Lambung manusia itu laksana juru masak, dan yang ada di dalam limpa ibarat tukang roti, yang ada di dalam usus ibarat penjahit, dan ada pula organ lain yang berperan bagaikan memutihkan susu. Semuanya organ itu tak pernah beristirahat sedetik pun untuk melayani manusia, namun kebanyakan manusia tidak menghiraukan itu. Manusia bahkan tidak mengenal jati dirinya dan tidak bersyukur kepada zat yang telah menganugerahkan itu.
Al-Ghazali adalah tokoh sufi sepanjang masa yang dikenal dengan kedalaman keilmuan dan sufismenya. Ulama yang dijuki Hujjatul Islam ini menjelaskan delapan risalah yang secara sinergis menuntun pembaca menuju maqam ma’rifat, sebuah tempat yang di sana tak ada rasa takut, resah, dan sedih. Yang ada hanya ketenangan dan kebahagiaan.
Setidaknya ada dua tahap menuju kebahagiaan, yaitu mengenal diri dengan baik, lalu mengenal Allah sebagai pencipta dan pemberi energi pada seluruh aspek kehidupan manusia.
Alhasil menurut Al-Ghazali, intisari ma’rifat hati adalah mengetahui berbagai keajaiban penciptaan Allah. Untuk mencari hakikat itu, langkah pertamanya adalah meninggalkan dunia. Terdapat sembilan poin penting yang perlu dipahami untuk dapat menciptakan kebahagiaan pada diri sendiri. Al-Ghazali menjelaskannya satu per satu dengan kedalaman ilmunya yang mumpuni.
Buku ini merupakan kumpulan 8 risalah Al-ghazali, yaitu Kimyah Al-Sa’adah (proses kebahagiaan), Ayyuha Al-walad (Wahai Anakku), Al-Risalah Al-Wa’dziyyah (untaian nasihat keimanan), Mi’raj Al-Salikin (anak tangga para salik), Misykat Al-Anwar (ceruk cahaya), Minhaj Al-Arifin (jalan para pencari Tuhan), AL-Adab fi Al-Din (etika beragama), dan Risalah Al-Thair (kabar burung).

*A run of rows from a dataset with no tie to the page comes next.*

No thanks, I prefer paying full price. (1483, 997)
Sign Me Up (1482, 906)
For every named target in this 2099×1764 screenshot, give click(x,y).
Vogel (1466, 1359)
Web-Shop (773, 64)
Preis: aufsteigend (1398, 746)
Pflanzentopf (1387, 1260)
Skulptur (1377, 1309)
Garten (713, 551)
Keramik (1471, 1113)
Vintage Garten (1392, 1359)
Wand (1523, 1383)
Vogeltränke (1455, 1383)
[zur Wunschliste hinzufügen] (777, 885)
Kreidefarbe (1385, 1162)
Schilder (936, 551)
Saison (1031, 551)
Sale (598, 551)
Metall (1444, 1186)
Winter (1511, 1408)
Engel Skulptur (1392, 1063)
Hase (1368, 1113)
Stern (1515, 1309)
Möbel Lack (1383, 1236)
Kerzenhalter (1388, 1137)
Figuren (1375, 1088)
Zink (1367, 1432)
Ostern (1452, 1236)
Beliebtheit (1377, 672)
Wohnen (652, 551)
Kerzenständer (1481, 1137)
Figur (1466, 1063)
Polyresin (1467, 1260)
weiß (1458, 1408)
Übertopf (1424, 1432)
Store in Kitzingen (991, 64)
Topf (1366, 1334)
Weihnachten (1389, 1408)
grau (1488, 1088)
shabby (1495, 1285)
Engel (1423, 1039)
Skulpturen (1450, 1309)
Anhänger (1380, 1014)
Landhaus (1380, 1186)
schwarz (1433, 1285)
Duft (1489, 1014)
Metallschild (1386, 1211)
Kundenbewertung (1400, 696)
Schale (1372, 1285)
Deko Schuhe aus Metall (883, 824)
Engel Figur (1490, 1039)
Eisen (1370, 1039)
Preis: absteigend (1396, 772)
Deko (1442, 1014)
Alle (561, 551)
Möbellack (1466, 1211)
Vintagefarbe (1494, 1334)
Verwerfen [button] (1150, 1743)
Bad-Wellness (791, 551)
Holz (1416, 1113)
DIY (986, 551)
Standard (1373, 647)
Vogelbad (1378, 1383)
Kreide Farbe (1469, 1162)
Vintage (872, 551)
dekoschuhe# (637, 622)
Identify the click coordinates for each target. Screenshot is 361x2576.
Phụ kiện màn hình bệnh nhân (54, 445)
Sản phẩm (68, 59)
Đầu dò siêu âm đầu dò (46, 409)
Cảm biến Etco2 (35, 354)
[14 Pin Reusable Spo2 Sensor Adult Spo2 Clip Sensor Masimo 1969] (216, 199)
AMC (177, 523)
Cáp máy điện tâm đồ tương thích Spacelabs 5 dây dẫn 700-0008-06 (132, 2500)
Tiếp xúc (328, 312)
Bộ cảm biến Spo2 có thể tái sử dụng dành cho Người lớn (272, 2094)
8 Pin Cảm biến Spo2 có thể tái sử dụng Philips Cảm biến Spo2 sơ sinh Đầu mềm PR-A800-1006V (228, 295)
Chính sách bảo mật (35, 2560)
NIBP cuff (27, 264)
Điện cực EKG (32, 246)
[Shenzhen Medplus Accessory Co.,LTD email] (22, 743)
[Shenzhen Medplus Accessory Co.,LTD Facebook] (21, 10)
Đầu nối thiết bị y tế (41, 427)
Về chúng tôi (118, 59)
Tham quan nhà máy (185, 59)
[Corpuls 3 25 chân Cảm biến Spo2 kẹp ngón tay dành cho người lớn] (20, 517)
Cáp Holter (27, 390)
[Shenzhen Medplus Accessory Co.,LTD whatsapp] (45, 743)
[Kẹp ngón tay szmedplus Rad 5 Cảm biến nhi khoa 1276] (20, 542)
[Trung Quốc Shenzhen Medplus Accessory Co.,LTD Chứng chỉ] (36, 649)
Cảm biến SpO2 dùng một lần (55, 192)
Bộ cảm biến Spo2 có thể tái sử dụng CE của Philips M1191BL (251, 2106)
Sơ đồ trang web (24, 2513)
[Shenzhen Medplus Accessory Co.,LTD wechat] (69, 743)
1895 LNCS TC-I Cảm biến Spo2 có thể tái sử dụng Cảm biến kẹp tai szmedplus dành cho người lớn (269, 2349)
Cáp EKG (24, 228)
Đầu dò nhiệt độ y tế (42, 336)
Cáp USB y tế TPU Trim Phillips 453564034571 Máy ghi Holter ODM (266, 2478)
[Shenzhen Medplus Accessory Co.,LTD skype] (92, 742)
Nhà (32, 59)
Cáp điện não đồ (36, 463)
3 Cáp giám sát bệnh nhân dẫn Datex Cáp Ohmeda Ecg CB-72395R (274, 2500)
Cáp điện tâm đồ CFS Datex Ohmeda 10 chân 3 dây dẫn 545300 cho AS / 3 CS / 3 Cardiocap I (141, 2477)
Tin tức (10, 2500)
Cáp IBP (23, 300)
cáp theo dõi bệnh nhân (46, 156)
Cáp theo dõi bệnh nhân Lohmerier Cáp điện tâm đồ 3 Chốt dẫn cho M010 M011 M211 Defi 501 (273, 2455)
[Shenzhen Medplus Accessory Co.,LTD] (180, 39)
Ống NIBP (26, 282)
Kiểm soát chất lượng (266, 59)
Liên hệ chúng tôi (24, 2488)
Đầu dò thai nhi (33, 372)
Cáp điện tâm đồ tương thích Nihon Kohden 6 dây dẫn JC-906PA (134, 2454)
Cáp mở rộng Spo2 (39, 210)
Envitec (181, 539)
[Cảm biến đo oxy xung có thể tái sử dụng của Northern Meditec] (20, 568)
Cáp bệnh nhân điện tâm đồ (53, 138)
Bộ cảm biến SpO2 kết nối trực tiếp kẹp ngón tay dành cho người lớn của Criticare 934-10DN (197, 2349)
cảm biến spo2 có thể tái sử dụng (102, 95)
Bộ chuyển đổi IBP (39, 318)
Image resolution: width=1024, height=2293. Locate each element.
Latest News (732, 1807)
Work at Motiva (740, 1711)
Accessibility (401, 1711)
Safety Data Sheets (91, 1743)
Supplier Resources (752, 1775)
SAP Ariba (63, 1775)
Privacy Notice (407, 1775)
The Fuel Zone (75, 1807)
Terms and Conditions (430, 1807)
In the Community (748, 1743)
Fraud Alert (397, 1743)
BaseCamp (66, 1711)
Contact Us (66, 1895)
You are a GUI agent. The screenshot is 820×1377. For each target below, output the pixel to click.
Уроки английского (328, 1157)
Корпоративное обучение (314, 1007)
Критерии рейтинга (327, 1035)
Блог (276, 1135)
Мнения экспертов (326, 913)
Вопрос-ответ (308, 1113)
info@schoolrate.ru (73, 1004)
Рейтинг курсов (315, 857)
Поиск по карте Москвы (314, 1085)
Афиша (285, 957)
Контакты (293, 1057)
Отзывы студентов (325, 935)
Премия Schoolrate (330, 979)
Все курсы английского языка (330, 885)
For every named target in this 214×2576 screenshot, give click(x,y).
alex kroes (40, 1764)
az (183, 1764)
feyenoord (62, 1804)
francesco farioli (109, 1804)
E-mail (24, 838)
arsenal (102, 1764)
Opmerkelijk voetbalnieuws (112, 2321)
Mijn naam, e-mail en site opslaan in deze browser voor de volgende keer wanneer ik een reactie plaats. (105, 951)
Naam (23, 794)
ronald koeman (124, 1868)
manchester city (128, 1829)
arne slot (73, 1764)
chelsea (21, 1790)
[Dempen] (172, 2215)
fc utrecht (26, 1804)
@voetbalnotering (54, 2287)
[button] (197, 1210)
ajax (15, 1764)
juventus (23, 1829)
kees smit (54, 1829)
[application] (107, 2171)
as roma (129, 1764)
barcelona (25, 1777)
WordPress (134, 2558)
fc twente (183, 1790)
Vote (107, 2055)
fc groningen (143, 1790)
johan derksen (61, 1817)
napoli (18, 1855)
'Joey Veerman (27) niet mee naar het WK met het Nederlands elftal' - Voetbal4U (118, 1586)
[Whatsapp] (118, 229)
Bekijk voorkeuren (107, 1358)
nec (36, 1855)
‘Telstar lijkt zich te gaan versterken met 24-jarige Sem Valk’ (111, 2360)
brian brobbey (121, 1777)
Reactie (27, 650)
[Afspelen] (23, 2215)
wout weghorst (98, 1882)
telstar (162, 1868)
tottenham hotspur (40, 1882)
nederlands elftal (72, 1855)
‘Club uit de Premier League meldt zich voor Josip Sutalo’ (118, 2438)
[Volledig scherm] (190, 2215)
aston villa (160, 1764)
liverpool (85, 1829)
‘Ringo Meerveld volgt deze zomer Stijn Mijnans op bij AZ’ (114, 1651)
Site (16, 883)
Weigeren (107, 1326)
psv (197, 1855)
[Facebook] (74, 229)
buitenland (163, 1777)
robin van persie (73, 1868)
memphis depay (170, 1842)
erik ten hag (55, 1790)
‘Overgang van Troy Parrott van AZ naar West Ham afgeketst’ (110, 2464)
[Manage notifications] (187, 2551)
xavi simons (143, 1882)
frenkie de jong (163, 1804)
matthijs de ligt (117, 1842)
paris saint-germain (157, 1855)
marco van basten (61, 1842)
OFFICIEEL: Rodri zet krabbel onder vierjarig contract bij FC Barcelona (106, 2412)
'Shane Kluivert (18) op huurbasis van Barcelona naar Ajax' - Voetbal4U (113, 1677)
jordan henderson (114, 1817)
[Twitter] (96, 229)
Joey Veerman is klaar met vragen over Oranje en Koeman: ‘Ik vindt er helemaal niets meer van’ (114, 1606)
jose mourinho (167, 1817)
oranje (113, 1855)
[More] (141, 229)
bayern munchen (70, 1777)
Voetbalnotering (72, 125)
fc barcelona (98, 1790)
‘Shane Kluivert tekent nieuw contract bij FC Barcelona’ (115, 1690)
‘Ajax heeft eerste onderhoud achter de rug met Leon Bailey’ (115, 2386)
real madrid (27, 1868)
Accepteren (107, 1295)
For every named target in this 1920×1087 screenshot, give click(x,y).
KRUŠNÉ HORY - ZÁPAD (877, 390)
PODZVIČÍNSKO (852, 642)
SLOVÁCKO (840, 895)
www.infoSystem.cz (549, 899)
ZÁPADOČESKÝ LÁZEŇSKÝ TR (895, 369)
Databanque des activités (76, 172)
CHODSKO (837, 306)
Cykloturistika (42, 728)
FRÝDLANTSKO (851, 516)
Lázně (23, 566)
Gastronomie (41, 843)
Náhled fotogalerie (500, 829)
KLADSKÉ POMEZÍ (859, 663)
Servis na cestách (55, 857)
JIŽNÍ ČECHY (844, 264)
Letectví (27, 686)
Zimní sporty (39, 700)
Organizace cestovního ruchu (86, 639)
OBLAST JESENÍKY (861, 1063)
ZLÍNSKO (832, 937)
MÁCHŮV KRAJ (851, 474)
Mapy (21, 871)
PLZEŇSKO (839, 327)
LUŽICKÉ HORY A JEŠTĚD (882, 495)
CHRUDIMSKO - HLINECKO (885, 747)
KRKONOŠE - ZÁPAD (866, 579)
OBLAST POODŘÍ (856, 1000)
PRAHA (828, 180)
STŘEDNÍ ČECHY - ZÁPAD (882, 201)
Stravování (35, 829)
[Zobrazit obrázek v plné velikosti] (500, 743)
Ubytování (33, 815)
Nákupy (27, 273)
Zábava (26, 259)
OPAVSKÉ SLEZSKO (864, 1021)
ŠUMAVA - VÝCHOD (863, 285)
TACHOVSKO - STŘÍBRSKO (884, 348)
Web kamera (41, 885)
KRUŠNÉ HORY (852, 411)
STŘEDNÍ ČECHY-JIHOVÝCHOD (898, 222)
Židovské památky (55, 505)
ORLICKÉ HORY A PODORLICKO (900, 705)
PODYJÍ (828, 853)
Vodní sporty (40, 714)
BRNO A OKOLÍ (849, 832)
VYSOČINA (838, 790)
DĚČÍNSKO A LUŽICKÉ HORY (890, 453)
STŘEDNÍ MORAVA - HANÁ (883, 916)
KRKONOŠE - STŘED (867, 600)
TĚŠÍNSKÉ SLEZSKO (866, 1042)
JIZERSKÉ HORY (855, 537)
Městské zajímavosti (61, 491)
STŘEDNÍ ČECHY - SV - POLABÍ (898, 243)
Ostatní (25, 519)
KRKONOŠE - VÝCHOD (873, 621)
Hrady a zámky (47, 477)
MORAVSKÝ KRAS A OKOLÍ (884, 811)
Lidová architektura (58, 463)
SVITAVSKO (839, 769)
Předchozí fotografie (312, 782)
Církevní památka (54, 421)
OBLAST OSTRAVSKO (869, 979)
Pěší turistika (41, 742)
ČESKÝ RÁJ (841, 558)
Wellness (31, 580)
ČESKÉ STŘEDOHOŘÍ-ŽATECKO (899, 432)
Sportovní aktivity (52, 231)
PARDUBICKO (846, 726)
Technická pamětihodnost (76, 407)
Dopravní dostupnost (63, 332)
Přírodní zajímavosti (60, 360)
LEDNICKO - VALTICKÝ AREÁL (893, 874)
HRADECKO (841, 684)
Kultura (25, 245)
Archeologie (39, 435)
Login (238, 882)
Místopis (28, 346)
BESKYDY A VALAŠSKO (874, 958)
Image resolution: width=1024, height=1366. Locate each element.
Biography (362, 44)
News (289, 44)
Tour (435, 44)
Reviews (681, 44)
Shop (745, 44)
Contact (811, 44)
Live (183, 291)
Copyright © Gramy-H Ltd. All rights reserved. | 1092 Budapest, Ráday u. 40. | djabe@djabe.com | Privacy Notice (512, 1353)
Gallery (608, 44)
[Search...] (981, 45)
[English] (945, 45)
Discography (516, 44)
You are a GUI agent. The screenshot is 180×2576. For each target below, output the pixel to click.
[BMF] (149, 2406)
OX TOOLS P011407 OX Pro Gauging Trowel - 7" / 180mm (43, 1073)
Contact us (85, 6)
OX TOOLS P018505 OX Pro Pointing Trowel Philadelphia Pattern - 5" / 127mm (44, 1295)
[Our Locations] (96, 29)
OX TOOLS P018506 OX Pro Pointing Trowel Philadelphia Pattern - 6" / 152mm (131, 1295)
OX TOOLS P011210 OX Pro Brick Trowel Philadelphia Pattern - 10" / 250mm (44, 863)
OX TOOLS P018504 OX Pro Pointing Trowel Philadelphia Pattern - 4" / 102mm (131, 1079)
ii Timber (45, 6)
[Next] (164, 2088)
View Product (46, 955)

Judul Buku: Resep Bahagia Imam Al-Ghazali
Penulis: Imam Al-Ghazali
Penerbit : Turos Pustaka
Tebal : 361 halaman
ISBN: 978-623-7327-59-2
8 Risalah al ghazali. Berarti berisi 8 buku al ghazali ya?
Setelah membaca ulasan ini, saya langsung membeli. Sangat menarik.